** Start of MATERIAL PROVIDED **

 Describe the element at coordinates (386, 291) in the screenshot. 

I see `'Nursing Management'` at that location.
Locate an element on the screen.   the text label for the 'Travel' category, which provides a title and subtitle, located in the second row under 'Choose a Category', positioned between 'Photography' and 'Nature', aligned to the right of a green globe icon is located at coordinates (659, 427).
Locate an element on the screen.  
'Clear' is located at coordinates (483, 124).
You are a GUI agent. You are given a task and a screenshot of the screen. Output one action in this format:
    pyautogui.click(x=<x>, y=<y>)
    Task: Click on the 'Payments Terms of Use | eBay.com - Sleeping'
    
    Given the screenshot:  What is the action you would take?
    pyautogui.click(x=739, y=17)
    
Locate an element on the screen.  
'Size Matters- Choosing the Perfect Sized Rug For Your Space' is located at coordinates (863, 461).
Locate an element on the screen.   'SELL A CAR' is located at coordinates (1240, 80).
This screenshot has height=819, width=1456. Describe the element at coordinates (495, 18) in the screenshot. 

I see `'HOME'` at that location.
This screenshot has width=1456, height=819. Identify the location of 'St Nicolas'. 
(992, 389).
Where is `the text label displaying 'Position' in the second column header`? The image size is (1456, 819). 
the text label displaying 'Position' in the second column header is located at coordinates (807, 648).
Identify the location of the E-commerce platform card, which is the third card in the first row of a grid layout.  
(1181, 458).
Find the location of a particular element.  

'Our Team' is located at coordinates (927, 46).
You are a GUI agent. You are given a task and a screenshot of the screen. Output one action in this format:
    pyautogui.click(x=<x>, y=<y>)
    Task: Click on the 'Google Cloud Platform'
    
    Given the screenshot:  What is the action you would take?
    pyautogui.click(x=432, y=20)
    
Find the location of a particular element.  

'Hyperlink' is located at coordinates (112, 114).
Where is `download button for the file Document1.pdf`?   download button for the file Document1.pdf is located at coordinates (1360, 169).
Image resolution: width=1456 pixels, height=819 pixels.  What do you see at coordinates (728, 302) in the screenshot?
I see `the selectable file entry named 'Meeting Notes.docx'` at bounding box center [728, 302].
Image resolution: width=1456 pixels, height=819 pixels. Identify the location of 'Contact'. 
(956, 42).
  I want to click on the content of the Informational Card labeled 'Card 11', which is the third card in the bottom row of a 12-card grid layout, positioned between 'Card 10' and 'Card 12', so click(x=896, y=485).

** End of MATERIAL PROVIDED **

[GIVEN REQUEST] Pull out the lines of the records above, from the start of the records through the line containing "coordinates (863, 461).", inclusive, and reproduce them verbatim.

[FINISHED TASK]
 Describe the element at coordinates (386, 291) in the screenshot. 

I see `'Nursing Management'` at that location.
Locate an element on the screen.   the text label for the 'Travel' category, which provides a title and subtitle, located in the second row under 'Choose a Category', positioned between 'Photography' and 'Nature', aligned to the right of a green globe icon is located at coordinates (659, 427).
Locate an element on the screen.  
'Clear' is located at coordinates (483, 124).
You are a GUI agent. You are given a task and a screenshot of the screen. Output one action in this format:
    pyautogui.click(x=<x>, y=<y>)
    Task: Click on the 'Payments Terms of Use | eBay.com - Sleeping'
    
    Given the screenshot:  What is the action you would take?
    pyautogui.click(x=739, y=17)
    
Locate an element on the screen.  
'Size Matters- Choosing the Perfect Sized Rug For Your Space' is located at coordinates (863, 461).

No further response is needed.